## WORK REQUIRED
The following entries are to be retyped in full, exactly as written.
══════
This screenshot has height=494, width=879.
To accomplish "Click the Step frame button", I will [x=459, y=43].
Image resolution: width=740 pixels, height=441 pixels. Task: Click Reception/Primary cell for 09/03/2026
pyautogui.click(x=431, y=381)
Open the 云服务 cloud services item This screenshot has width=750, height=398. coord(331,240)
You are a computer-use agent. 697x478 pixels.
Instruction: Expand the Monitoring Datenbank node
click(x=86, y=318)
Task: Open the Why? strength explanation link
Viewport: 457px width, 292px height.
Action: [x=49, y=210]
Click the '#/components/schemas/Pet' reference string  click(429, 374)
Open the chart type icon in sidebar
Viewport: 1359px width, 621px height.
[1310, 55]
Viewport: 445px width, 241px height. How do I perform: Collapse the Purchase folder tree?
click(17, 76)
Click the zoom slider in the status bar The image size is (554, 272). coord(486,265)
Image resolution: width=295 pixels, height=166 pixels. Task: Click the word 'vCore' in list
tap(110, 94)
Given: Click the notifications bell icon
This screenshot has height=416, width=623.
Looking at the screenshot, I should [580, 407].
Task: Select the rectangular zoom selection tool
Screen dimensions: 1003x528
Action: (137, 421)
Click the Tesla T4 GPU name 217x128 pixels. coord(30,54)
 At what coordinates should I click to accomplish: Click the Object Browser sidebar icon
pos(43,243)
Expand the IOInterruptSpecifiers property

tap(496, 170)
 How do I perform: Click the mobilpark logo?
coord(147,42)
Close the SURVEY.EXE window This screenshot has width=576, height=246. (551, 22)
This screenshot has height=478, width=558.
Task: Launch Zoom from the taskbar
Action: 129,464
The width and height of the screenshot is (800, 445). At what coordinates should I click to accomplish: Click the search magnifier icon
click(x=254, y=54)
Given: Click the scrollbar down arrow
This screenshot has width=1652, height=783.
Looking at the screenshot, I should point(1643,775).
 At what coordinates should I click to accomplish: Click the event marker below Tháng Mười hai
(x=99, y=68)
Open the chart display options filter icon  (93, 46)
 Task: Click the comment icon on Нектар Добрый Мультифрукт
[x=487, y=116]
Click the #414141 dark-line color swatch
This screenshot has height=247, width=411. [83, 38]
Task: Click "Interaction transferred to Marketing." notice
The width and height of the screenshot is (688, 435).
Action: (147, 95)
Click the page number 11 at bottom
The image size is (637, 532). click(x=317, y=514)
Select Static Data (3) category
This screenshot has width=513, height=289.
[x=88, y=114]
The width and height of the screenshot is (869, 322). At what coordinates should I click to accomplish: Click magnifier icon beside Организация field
══════
## TASK RESPONSE
This screenshot has height=494, width=879.
To accomplish "Click the Step frame button", I will [x=459, y=43].
Image resolution: width=740 pixels, height=441 pixels. Task: Click Reception/Primary cell for 09/03/2026
pyautogui.click(x=431, y=381)
Open the 云服务 cloud services item This screenshot has width=750, height=398. coord(331,240)
You are a computer-use agent. 697x478 pixels.
Instruction: Expand the Monitoring Datenbank node
click(x=86, y=318)
Task: Open the Why? strength explanation link
Viewport: 457px width, 292px height.
Action: [x=49, y=210]
Click the '#/components/schemas/Pet' reference string  click(429, 374)
Open the chart type icon in sidebar
Viewport: 1359px width, 621px height.
[1310, 55]
Viewport: 445px width, 241px height. How do I perform: Collapse the Purchase folder tree?
click(17, 76)
Click the zoom slider in the status bar The image size is (554, 272). coord(486,265)
Image resolution: width=295 pixels, height=166 pixels. Task: Click the word 'vCore' in list
tap(110, 94)
Given: Click the notifications bell icon
This screenshot has height=416, width=623.
Looking at the screenshot, I should [580, 407].
Task: Select the rectangular zoom selection tool
Screen dimensions: 1003x528
Action: (137, 421)
Click the Tesla T4 GPU name 217x128 pixels. coord(30,54)
 At what coordinates should I click to accomplish: Click the Object Browser sidebar icon
pos(43,243)
Expand the IOInterruptSpecifiers property

tap(496, 170)
 How do I perform: Click the mobilpark logo?
coord(147,42)
Close the SURVEY.EXE window This screenshot has width=576, height=246. (551, 22)
This screenshot has height=478, width=558.
Task: Launch Zoom from the taskbar
Action: 129,464
The width and height of the screenshot is (800, 445). At what coordinates should I click to accomplish: Click the search magnifier icon
click(x=254, y=54)
Given: Click the scrollbar down arrow
This screenshot has width=1652, height=783.
Looking at the screenshot, I should point(1643,775).
 At what coordinates should I click to accomplish: Click the event marker below Tháng Mười hai
(x=99, y=68)
Open the chart display options filter icon  (93, 46)
 Task: Click the comment icon on Нектар Добрый Мультифрукт
[x=487, y=116]
Click the #414141 dark-line color swatch
This screenshot has height=247, width=411. [83, 38]
Task: Click "Interaction transferred to Marketing." notice
The width and height of the screenshot is (688, 435).
Action: (147, 95)
Click the page number 11 at bottom
The image size is (637, 532). click(x=317, y=514)
Select Static Data (3) category
This screenshot has width=513, height=289.
[x=88, y=114]
The width and height of the screenshot is (869, 322). At what coordinates should I click to accomplish: Click magnifier icon beside Организация field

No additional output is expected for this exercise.